Le discussioni nelle commissioni parlamentari e nelle sedute assembleari che si sono succedute nei tre anni trascorsi dalla proposta Delrio alla promulgazione del decreto legislativo 230/2021, con il quale l’AUUF entra in vigore, si sono sviluppate lungo due direttrici: quella della finalità principale della misura, e quella delle sue caratteristiche strutturali.Sull’asse delle finalità generali le posizioni sono apparse fin da subito profondamente eterogenee, con i partiti di centro-destra e di destra che hanno insistito in particolare sull’effetto pro-natalità della riforma, anche in ottica sciovinista, mentre i partiti di centro-sinistra si sono mostrati più interessati alla progressività degli importi e quindi agli effetti redistributivi. Nonostante queste divergenze, la misura ha ricevuto un appoggio trasversale da tutti gli schieramenti e ciò è avvenuto in parte per il generale favore al rafforzamento del sostegno alle famiglie con figli e in parte perché, come in un “accordo ambiguo”, gli attori hanno sostenuto la riforma sulla base di obiettivi e valori diversi.
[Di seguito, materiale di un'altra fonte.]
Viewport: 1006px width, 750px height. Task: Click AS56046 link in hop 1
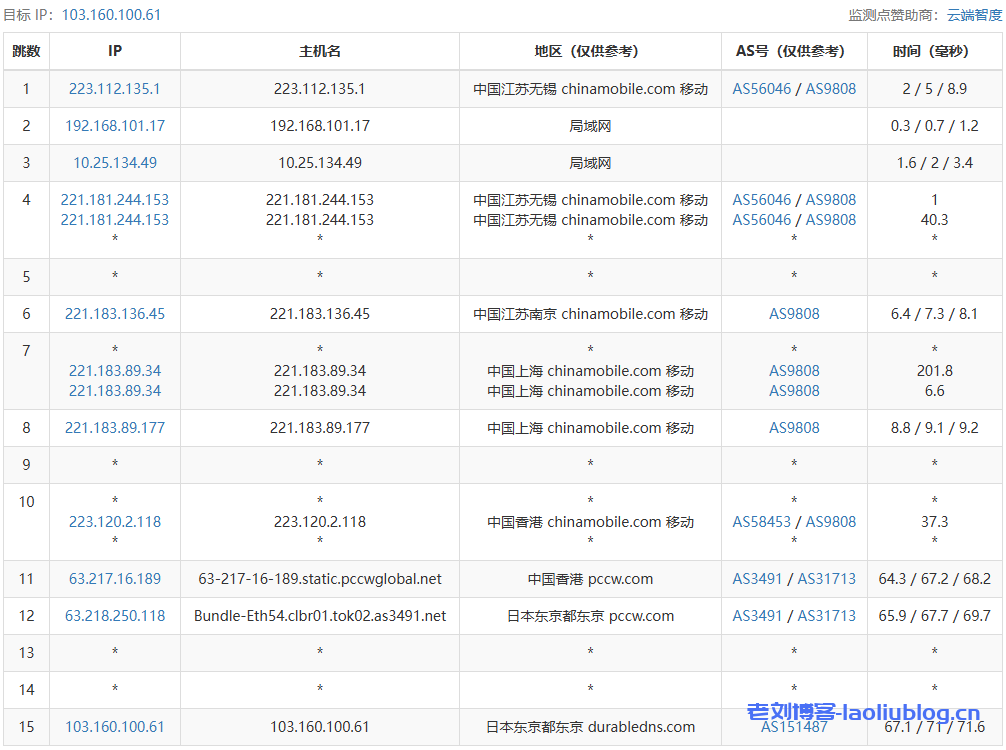[x=764, y=88]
In conclusione, va ricordato che l’analisi del dibattito parlamentare ha altresì permesso di cogliere come la riforma sia stata in ogni caso interpretata da tutte le forze in campo come il primo tassello di una riforma che deve necessariamente essere più ampia e dare sostegno alle famiglie anche in altri ambiti. In questa prospettiva, la questione dei congedi e quella dei servizi dell’infanzia, entrambe imprescindibili per modernizzare il modello italiano, possono facilmente generare conflitti più aspri in termini di posizioni valoriali. E su di esse potrebbe rivelarsi molto difficile trovare un accordo, seppur ambiguo.